- _Task requirements_
a) From the dutasteride article, list every hydrophilic additive whose effect on the self-microemulsifying formulation was investigated.
b) According to the dutasteride article, what was the range of the mean droplet size when the spray-dried formulation was dispersed in water?

- _Reading text_
--- START ---

Design of a gelatin microparticle-containing self-microemulsifying formulation for enhanced oral bioavailability of dutasteride
Authors Baek I, Ha E, Yoo J, Jung Y, Kim M
Received 11 April 2015
Accepted for publication 13 May 2015
Published 23 June 2015 Volume 2015:9 Pages 3231—3238
Checked for plagiarism Yes
Review by Single anonymous peer review
Peer reviewer comments 4
Editor who approved publication: Professor Shu-Feng Zhou
In-hwan Baek,1,* Eun-Sol Ha,2,* Jin-Wook Yoo,2 Yunjin Jung,2 Min-Soo Kim2
1College of Pharmacy, Kyungsung University, 2College of Pharmacy, Pusan National University, Busan, Republic of Korea
*These authors contributed equally to this work
Abstract: In this study, a gelatin microparticle-containing self-microemulsifying formulation (SMF) was developed using a spray-drying method to enhance the oral delivery of the poorly water-soluble therapeutic dutasteride. The effect of the amount of gelatin and the type and amount of hydrophilic additives, namely, Gelucire® 44/14, poloxamer 407, sodium lauryl sulfate, Soluplus®, Solutol™ HS15, and D-α-tocopheryl polyethylene glycol 1000 succinate, on the droplet size, dissolution, and oral absorption of dutasteride from the SMF was investigated. Upon dispersion of the gelatin microparticle-containing SMF in water after spray-drying, the mean droplet size of the aqueous dispersion was in the range of 110–137 nm. The in vitro dissolution and recrystallization results showed that gelatin could be used as a solid carrier and recrystallization inhibitor for the SMF of dutasteride. Furthermore, combination of the gelatin microparticle-containing SMF and Soluplus enhanced the dissolution properties and oral absorption of dutasteride. The results of our study suggest that the gelatin microparticle-containing SMF in combination with Soluplus could be useful to enhance the oral absorption of dutasteride.

--- END ---

- _Entries shown_
--- START ---

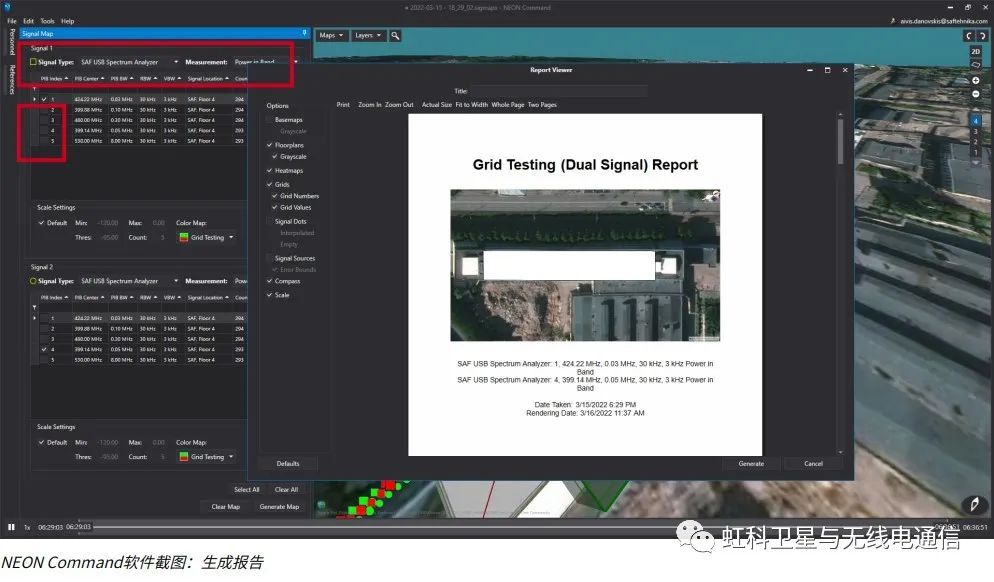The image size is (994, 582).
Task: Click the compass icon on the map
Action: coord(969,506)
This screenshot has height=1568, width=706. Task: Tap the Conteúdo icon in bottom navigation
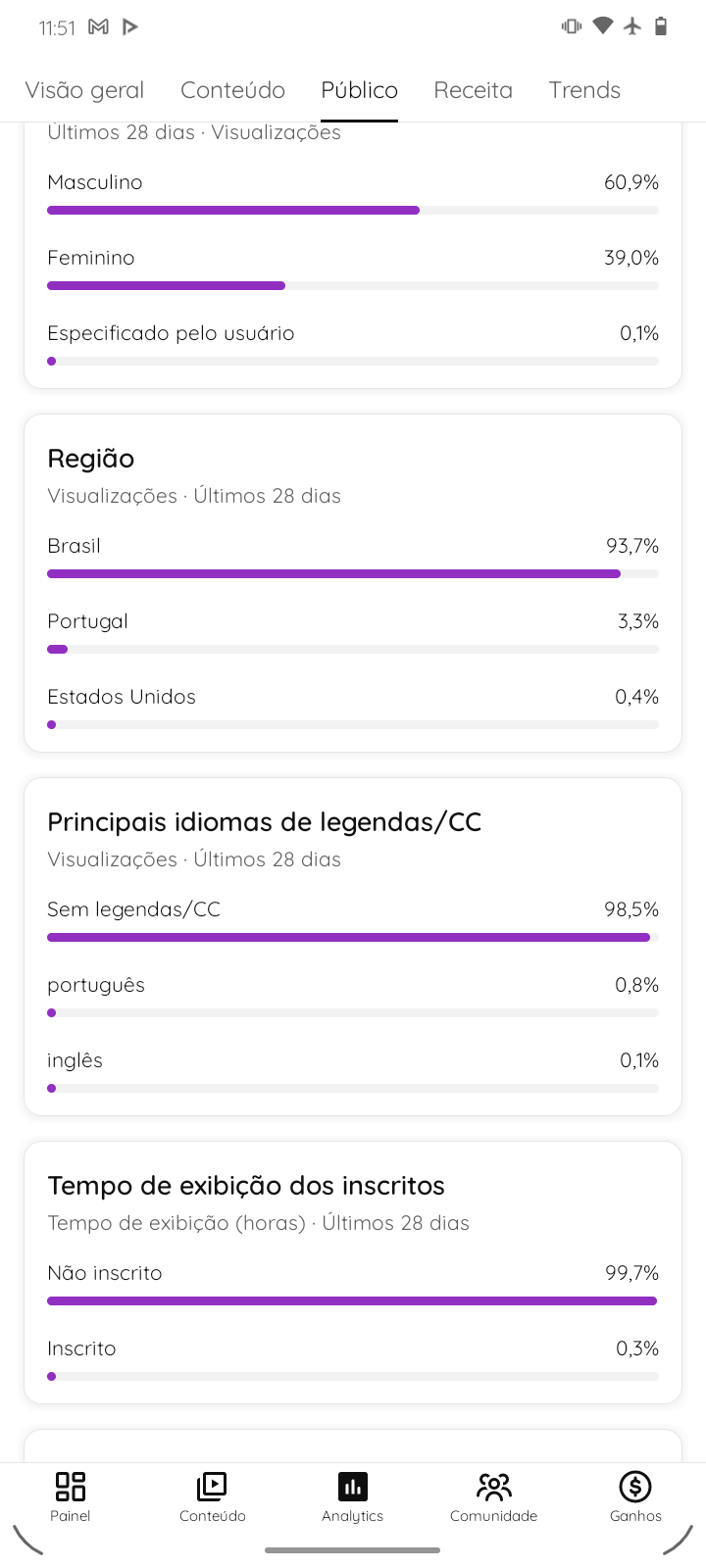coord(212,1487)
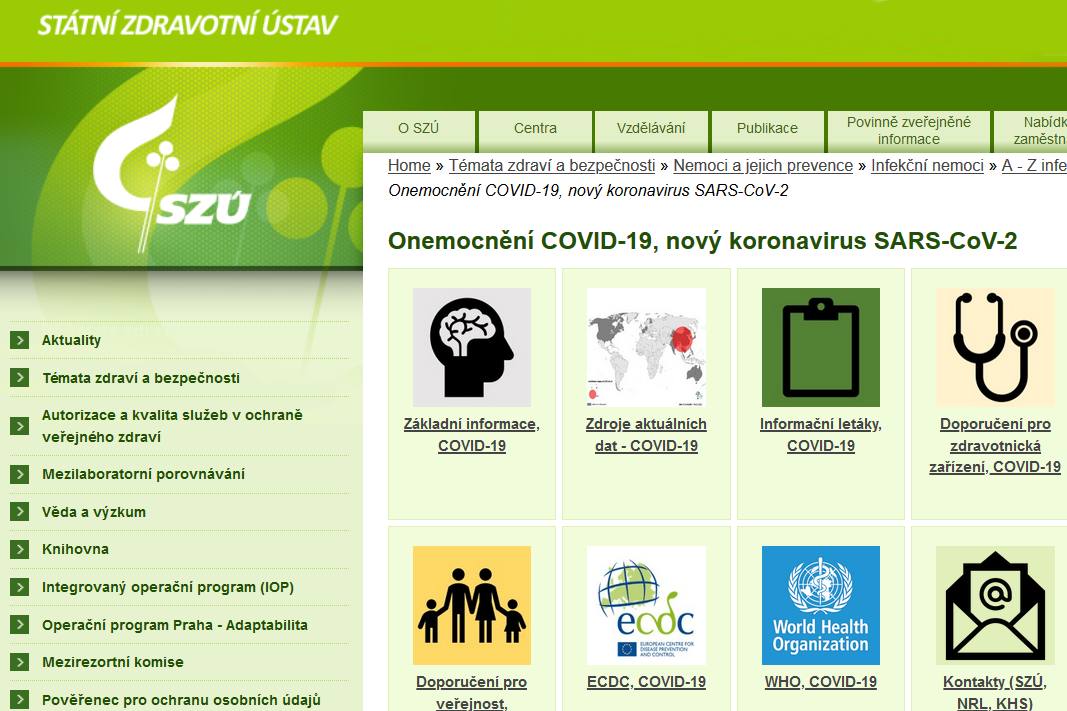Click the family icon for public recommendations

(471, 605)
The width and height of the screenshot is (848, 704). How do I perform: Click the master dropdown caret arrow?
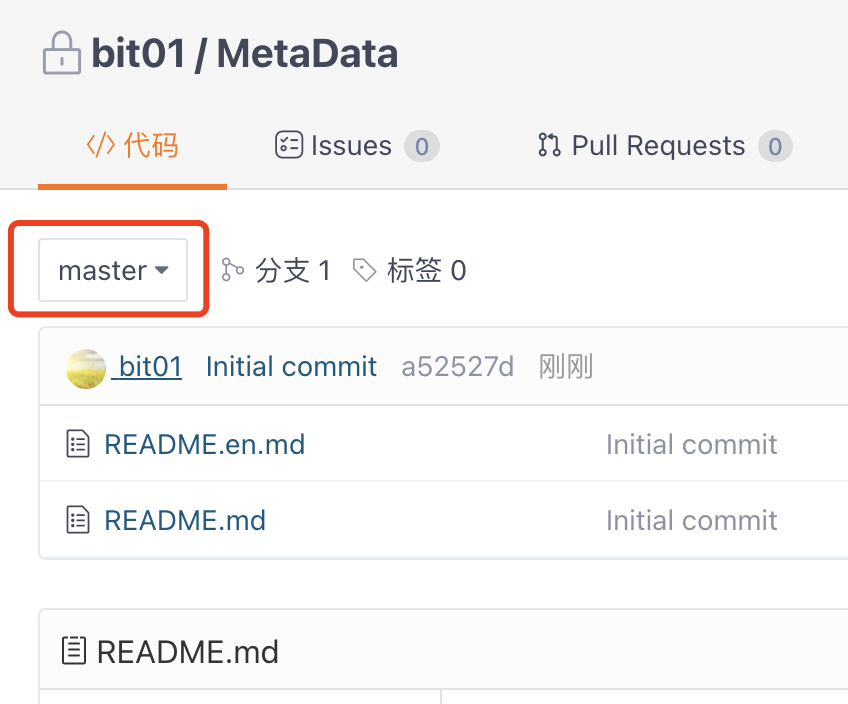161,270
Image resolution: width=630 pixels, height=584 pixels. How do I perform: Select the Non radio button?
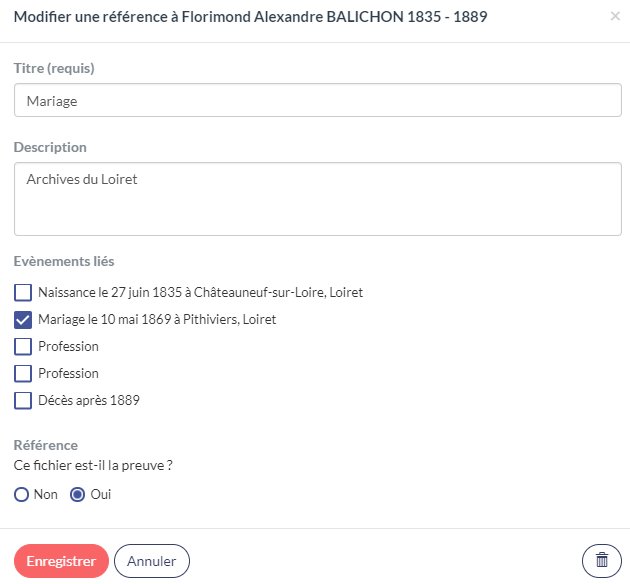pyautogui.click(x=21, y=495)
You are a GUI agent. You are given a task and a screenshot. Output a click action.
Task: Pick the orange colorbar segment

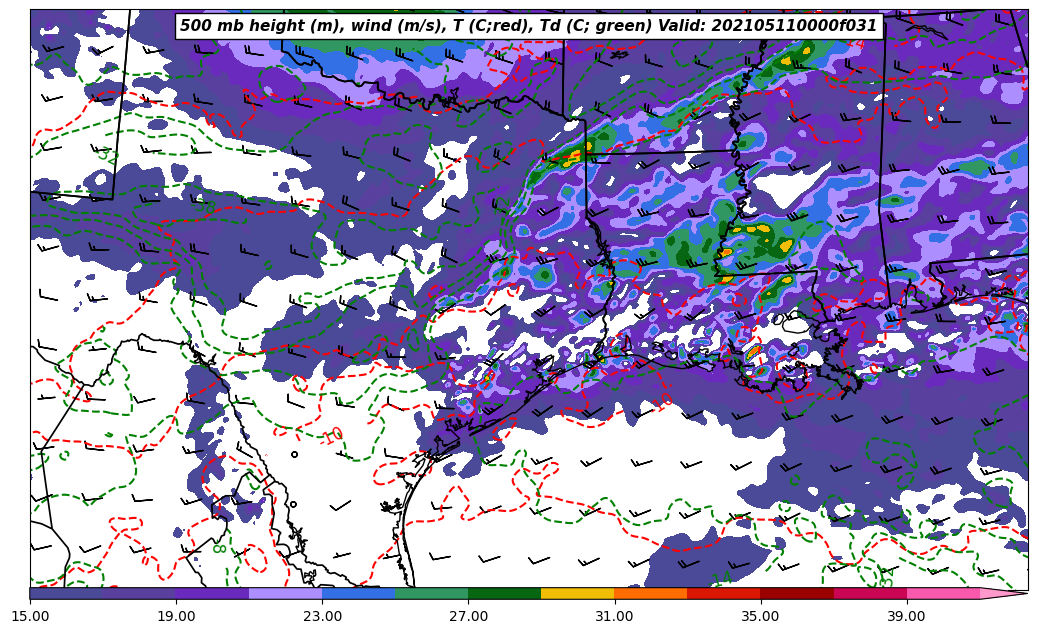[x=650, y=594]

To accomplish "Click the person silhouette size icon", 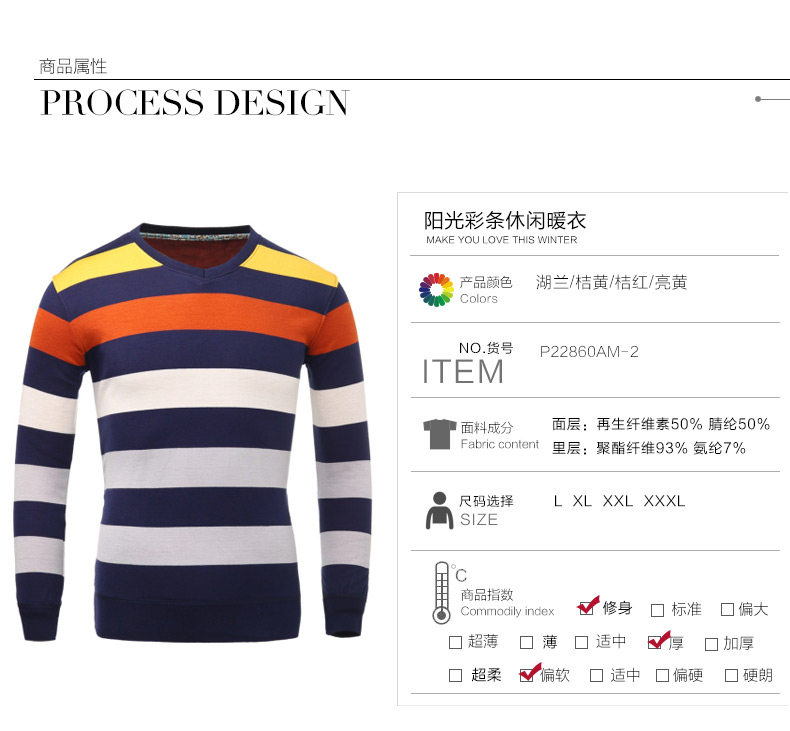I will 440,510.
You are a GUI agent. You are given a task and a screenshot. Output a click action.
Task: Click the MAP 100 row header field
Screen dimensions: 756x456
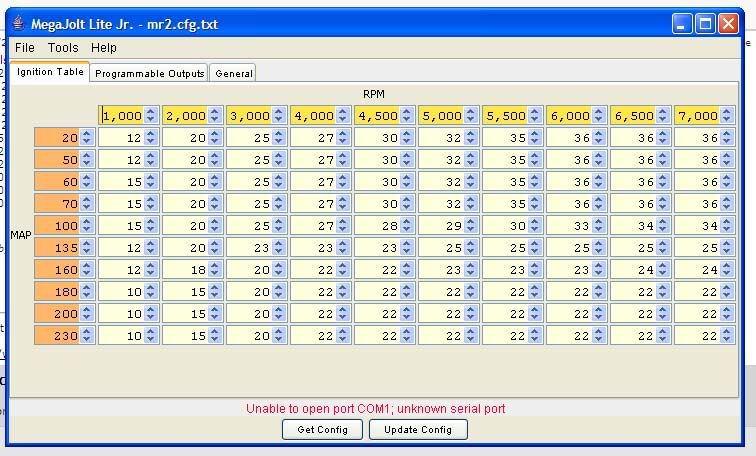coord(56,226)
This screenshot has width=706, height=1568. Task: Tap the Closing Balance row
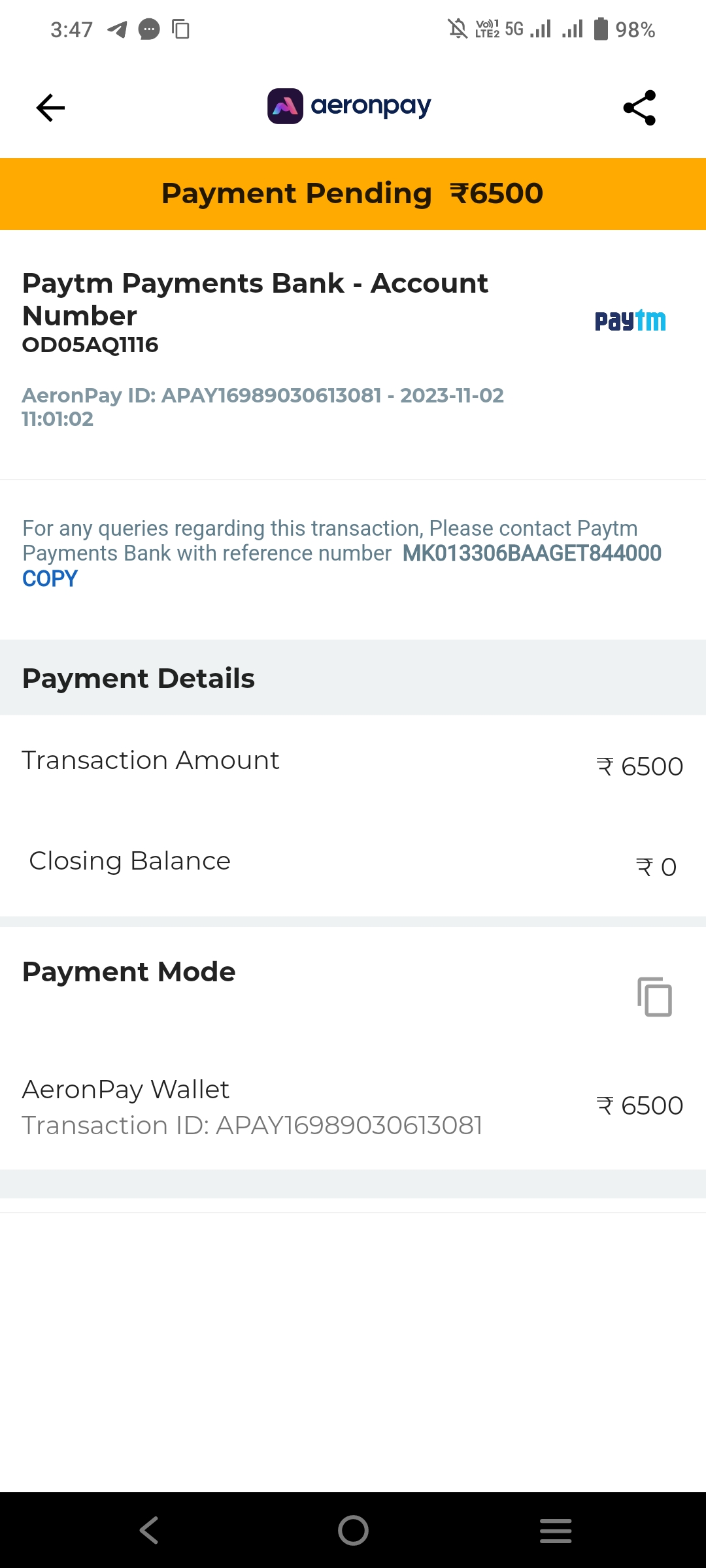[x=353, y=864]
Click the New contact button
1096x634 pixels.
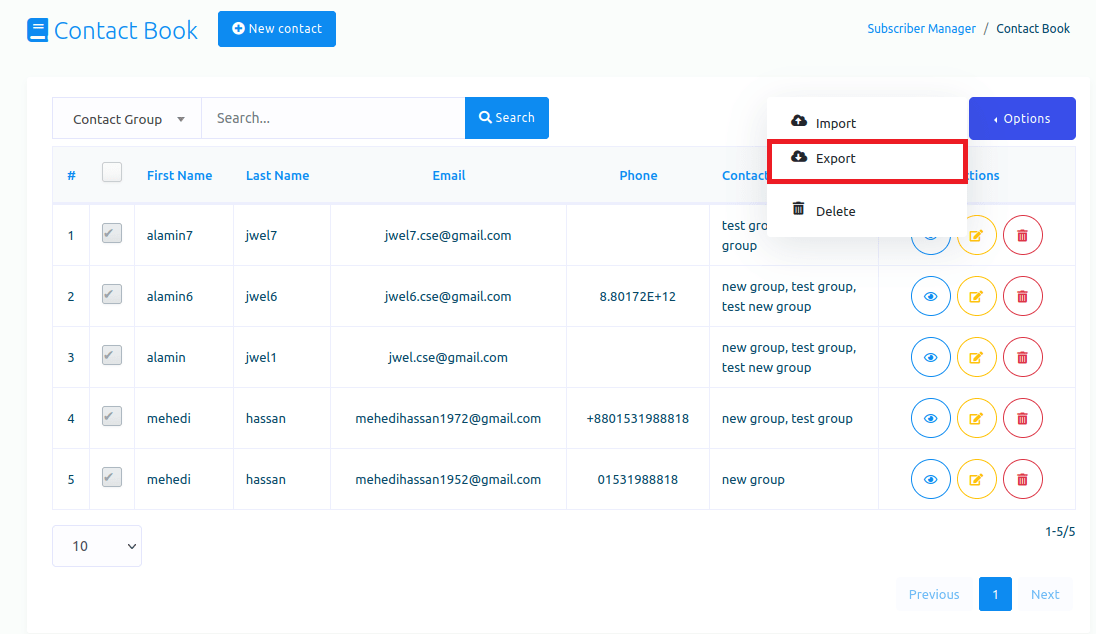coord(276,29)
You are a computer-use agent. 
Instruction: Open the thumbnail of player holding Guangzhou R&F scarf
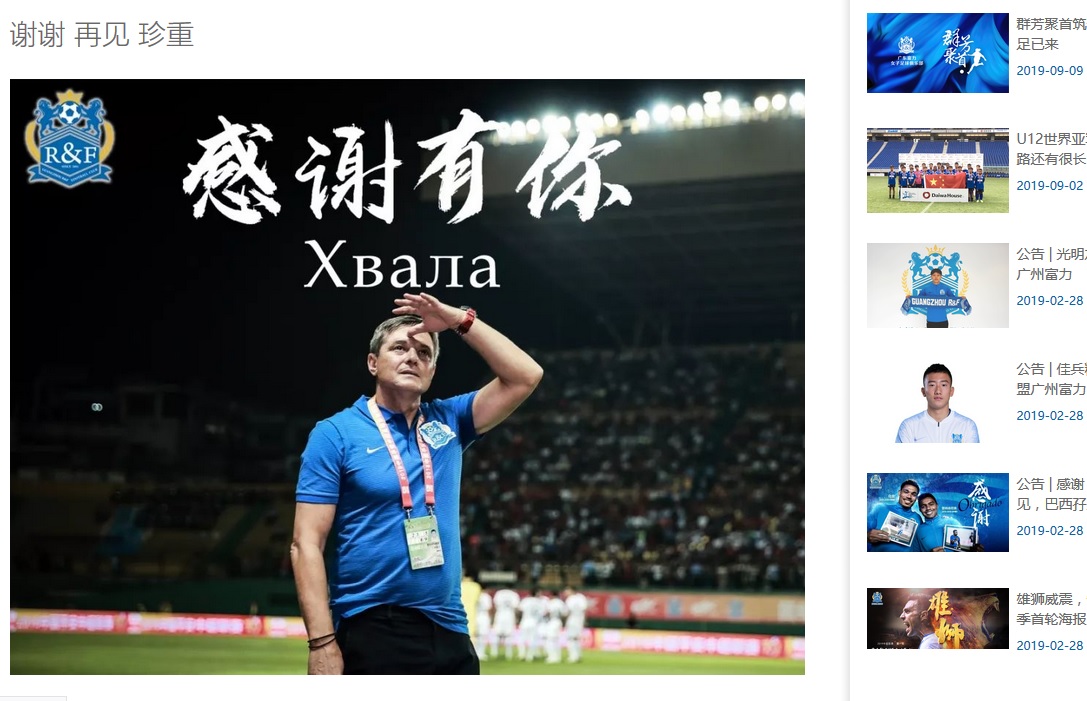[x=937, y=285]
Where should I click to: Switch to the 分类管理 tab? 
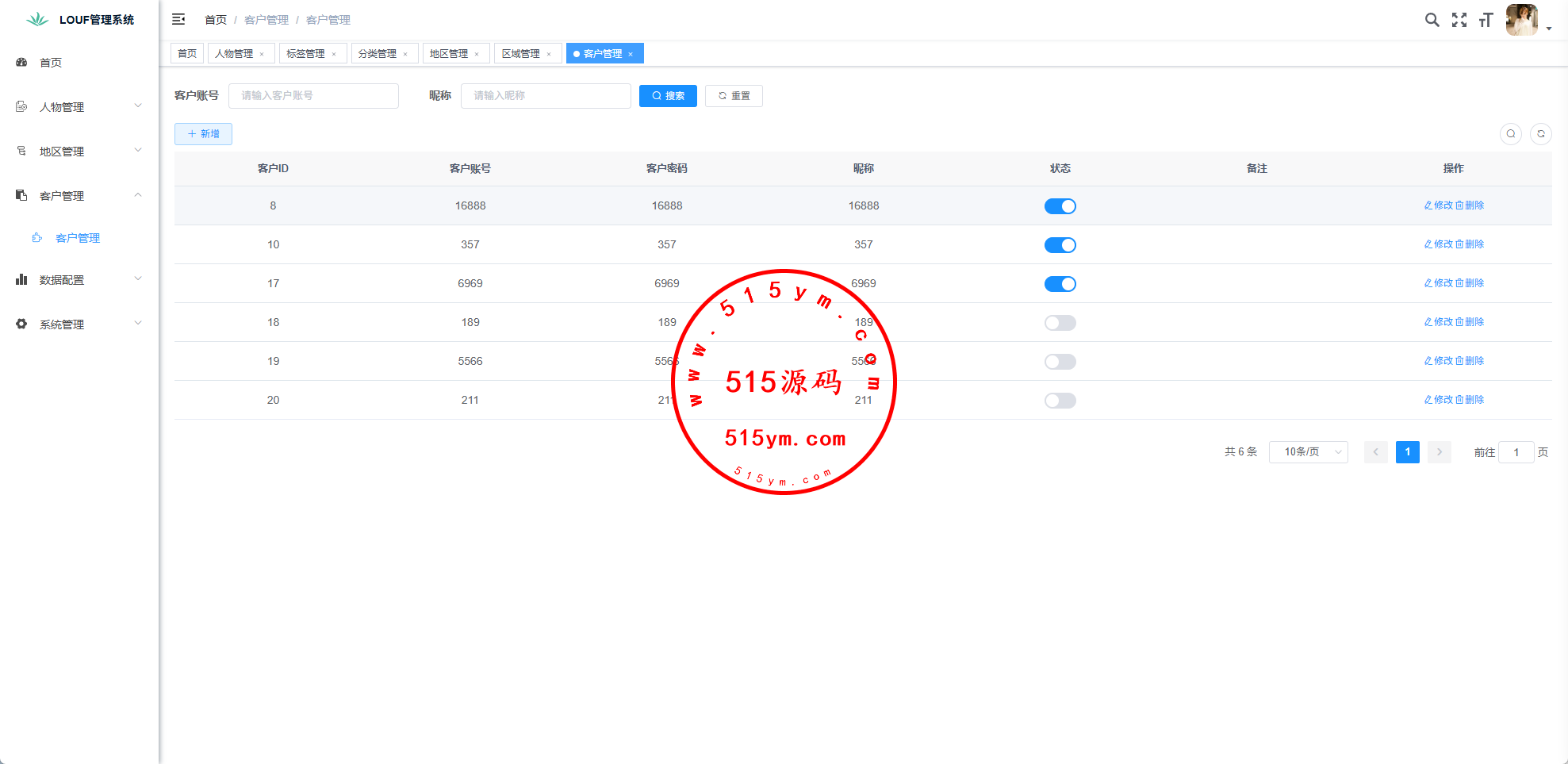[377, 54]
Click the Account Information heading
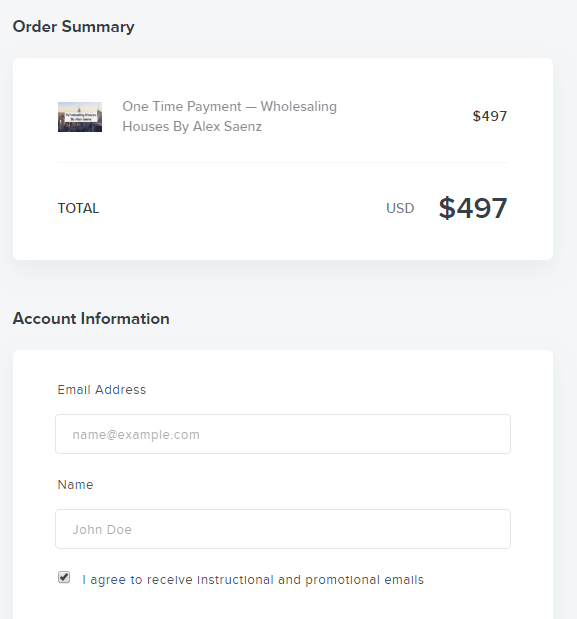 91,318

--- END ---

- _Answers to the tasks_
a) Gelucire® 44/14, poloxamer 407, sodium lauryl sulfate, Soluplus®, Solutol™ HS15, and D-α-tocopheryl polyethylene glycol 1000 succinate

b) 110–137 nm